12. The method of claim 11, wherein said step of providing a supplemental antenna comprises providing a supplemental antenna packaged to be worn on the another area of a person away from the primary antenna.

13. The method of claim 1, wherein said step of controlling comprises switching between the primary and supplemental antennas.

14. The method of claim 1, wherein said step of controlling comprises diversity processing signals from the primary and supplemental antennas.

15. The method of claim 14, wherein said step of controlling comprises scanning for the strongest signal of the primary and supplemental antennas and selecting the strongest signal, and wherein said step of scanning is conducted within a time period permitted by the signal replication time for the satellite radio broadcast.

16. The method of claim 15, wherein, during said step of scanning, each of the primary and supplemental antennas is given equal priority during the scan.

17. The method of claim 15, wherein, during said step of scanning, one of the primary and supplemental antennas is assigned a higher priority than the other.

18. The method of claim 14, wherein said step of diversity processing comprises selecting one of a group n of the strongest echoes from the primary and supplemental antennas.

19. The method of claim 18, wherein said step of providing a supplemental antenna provides a plurality of supplemental antennas, and said step of diversity processing selects one of a group n of the strongest echoes from the primary antenna and the plurality of supplemental antennas.

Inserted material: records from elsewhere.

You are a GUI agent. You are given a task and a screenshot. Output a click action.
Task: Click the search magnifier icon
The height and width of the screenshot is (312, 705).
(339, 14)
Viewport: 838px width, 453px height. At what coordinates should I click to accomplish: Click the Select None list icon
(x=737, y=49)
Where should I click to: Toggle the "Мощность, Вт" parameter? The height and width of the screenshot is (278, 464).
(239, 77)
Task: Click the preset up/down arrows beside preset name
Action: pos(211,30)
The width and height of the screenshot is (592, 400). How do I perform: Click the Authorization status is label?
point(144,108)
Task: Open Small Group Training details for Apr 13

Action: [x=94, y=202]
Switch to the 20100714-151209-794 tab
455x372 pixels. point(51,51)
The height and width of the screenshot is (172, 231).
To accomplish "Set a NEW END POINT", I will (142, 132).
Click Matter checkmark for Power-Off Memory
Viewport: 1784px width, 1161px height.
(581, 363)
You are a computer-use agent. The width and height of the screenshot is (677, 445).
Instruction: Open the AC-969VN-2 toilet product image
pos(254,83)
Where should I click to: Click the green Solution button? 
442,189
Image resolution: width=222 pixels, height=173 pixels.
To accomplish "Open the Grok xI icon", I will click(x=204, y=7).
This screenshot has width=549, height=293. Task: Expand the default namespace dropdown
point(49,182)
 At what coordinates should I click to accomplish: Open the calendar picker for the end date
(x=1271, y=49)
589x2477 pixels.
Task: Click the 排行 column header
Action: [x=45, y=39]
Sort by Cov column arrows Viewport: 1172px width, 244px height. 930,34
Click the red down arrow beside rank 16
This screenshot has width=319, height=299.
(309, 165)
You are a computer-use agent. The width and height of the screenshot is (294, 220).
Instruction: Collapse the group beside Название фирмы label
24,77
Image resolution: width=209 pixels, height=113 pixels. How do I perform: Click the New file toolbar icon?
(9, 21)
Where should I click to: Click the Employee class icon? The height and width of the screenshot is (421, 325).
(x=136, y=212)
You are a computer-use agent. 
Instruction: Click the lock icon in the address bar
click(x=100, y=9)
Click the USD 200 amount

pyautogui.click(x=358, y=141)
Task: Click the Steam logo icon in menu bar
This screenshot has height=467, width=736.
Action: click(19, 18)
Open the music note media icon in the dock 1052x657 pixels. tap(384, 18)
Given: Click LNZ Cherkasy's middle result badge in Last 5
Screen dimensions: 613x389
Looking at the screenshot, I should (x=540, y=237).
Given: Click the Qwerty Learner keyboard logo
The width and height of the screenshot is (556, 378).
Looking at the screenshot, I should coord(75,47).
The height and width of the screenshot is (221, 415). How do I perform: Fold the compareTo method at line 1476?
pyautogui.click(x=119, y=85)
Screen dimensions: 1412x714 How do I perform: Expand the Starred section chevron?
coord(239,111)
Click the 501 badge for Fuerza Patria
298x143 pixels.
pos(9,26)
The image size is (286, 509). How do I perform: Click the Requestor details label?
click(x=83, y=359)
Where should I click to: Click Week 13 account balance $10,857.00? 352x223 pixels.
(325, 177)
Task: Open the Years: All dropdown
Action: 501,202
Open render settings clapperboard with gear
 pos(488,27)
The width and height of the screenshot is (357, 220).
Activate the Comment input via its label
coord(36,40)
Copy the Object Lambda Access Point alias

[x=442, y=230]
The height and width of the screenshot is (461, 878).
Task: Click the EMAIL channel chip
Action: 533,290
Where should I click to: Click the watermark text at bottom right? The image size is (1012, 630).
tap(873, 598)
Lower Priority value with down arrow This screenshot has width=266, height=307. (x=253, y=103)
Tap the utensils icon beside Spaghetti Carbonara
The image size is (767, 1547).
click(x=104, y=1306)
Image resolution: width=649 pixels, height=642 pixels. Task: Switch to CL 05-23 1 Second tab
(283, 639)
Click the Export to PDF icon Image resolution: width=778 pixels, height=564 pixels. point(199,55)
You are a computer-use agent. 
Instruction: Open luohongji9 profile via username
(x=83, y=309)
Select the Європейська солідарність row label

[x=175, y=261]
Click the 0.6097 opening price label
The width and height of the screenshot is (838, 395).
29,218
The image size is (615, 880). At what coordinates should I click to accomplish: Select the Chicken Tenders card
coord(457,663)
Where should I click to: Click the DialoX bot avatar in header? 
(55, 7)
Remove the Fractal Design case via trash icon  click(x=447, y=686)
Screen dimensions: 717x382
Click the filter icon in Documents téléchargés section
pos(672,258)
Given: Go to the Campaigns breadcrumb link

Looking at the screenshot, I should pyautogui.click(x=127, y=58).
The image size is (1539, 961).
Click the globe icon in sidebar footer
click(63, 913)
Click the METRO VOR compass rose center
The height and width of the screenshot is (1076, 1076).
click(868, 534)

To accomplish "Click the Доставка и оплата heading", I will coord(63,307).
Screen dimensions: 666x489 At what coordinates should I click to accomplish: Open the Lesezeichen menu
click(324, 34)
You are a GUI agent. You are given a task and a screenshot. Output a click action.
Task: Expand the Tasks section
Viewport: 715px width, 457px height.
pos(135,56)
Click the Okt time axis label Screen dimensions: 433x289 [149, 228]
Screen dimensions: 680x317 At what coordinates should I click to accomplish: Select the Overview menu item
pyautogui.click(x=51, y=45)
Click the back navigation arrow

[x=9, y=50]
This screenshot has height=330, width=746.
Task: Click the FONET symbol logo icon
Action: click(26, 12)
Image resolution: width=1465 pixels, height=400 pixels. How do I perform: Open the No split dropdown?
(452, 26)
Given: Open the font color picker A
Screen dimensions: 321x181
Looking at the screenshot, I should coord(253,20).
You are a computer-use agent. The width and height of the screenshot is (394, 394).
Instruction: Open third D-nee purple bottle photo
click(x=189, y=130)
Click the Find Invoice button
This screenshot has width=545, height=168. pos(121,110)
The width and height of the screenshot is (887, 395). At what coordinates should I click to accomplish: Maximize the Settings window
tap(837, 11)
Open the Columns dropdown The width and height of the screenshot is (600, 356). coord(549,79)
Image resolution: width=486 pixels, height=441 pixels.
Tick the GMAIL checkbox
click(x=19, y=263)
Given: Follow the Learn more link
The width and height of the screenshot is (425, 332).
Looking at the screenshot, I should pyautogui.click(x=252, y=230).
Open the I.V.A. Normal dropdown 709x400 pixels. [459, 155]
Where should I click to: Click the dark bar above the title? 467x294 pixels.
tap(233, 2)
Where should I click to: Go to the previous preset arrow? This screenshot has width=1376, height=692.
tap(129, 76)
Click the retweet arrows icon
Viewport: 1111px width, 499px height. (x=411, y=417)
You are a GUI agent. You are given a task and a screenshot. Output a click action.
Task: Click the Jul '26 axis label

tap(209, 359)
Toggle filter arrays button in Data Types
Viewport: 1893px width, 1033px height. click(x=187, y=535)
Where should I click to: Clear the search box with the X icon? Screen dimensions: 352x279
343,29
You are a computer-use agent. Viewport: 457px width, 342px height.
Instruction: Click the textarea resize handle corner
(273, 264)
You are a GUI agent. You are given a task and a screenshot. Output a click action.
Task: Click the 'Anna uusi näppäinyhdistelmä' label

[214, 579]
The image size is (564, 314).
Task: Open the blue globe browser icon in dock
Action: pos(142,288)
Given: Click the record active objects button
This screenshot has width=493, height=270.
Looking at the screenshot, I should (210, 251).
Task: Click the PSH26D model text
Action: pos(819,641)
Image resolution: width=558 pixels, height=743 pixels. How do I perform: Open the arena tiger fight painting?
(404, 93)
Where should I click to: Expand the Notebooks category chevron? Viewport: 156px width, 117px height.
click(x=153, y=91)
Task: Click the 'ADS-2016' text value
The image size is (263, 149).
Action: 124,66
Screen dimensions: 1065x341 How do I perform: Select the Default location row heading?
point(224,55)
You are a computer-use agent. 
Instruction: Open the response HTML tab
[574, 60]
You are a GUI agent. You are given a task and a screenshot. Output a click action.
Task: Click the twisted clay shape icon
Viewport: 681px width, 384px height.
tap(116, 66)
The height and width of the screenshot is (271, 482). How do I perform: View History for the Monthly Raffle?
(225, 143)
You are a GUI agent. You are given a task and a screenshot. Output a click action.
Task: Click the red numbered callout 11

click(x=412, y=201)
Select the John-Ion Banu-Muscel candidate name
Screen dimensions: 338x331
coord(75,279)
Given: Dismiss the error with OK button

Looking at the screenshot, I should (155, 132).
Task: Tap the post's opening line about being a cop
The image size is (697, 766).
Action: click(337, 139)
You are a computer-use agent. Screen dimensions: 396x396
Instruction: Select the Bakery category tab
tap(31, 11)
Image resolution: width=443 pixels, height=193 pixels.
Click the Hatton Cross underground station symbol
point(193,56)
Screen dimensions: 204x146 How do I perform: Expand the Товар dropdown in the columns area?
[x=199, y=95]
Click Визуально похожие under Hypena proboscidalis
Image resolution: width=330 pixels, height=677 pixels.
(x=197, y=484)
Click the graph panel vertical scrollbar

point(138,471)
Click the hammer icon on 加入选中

20. The method of claim 1, wherein said step of controlling uses a delay in the satellite radio broadcast to select the strongest signal from the primary and supplemental antennas in a time period short enough to avoid disturbing the integrity of the data from the satellite transmission.

21. A portable digital satellite radio device for receiving a digital satellite radio broadcast in the S or L satellite bands, the device comprising:

a housing;

digital satellite radio receiver circuitry within said housing;

a primary antenna packaged within or upon said housing to be worn on an area of a person, the primary antenna being configured to receive S or L band satellite radio broadcast signals in a pattern covering a substantial but incomplete portion of the azimuthal direction and to exhibit coverage falling with the range of about 20 to 60 degrees of vertical elevation;

a supplemental antenna packaged to be worn on another area of a person, the supplemental antenna being configured to receive S or L band satellite radio broadcast signals in a pattern covering the incomplete portion of the azimuthal direction and to exhibit coverage falling with the range of about 20 to 60 degrees of vertical elevation;

a processor for processing and selecting signals from the primary and supplemental antennas and for providing signals to said digital satellite radio receiver circuitry to permit decoding of the S or L band satellite radio broadcast signals.

22. The device of claim 21, further comprising a portable power source within said housing for powering said digital satellite radio receiver circuitry and said processor.

23. The device of claim 21, wherein said primary antenna comprises a circularly polarized antenna.

24. The device of claim 23, wherein said primary antenna comprises a patch antenna.

25. The device of claim 23, wherein said supplemental antenna comprises a circularly polarized antenna.

26. The device of claim 21, wherein said primary antenna comprises a directional antenna.

27. The device of claim 21, wherein said primary antenna comprises one of a linear polarized patch, a circularly polarized patch, a dipole, a monopole, a slot, a notch antenna, and a planar inverted F antenna.